# [Exercise]
From the LLaVA-Phi3 page below, list every motherboard model named in its compatibility table.

Start of Passage to read

LLaVA-Phi3

LLaVA-Phi31. Model scale2. Performance3. Pull LLaVA-Phi34. Use LLaVA-Phi34.1、Run LLaVA-Phi34.2、Have a conversation4.3. End the conversationReferences

Demo Environment

Development board: Jetson Orin series motherboard

SSD: 128G

Tutorial application scope: Whether the motherboard can run is related to the available memory of the system. The user's own environment and the programs running in the background may cause the model to fail to run.

Motherboard model	Run directly with Ollama	Run with Open WebUI
Jetson Orin NX 16GB	√	√
Jetson Orin NX 8GB	√	√
Jetson Orin Nano 8GB	√	√
Jetson Orin Nano 4GB	√	√

LLaVA-Phi3 is a LLaVA model fine-tuned from the Phi 3 Mini 4k.

End of Passage to read
Start of Given entries

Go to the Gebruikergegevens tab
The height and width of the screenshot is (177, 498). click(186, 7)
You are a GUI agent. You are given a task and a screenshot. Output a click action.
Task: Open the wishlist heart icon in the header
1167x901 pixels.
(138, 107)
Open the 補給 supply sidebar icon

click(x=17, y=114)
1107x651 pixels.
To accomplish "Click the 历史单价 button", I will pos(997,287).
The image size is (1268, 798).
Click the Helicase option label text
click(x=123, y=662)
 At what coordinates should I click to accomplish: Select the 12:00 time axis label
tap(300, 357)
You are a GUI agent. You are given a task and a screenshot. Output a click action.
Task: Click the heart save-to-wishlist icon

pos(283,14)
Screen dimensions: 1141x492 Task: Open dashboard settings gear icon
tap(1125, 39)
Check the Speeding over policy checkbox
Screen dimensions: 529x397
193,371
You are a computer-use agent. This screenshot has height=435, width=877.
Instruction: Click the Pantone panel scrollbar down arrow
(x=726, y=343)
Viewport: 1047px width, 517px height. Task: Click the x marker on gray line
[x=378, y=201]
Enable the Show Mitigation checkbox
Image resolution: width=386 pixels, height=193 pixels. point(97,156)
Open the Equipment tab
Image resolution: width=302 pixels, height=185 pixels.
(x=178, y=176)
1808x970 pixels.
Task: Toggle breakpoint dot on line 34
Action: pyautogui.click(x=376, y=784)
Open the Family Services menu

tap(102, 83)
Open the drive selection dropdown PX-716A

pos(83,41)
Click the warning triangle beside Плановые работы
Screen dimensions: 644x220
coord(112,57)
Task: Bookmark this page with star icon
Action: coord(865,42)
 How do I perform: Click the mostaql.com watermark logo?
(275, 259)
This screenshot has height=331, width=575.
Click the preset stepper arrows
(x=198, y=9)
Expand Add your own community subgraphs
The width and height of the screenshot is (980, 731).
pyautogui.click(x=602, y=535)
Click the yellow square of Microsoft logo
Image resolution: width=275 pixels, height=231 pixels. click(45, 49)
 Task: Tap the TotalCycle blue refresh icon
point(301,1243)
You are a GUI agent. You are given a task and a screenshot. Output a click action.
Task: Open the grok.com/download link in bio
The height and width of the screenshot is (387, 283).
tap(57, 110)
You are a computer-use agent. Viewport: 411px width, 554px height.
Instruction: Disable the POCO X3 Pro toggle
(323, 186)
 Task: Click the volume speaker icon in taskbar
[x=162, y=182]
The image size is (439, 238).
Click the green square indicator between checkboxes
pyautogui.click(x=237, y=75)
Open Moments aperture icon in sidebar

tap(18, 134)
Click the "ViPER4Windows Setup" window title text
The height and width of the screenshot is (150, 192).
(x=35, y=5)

End of Given entries

# [Exercise response]
- Jetson Orin NX 16GB
- Jetson Orin NX 8GB
- Jetson Orin Nano 8GB
- Jetson Orin Nano 4GB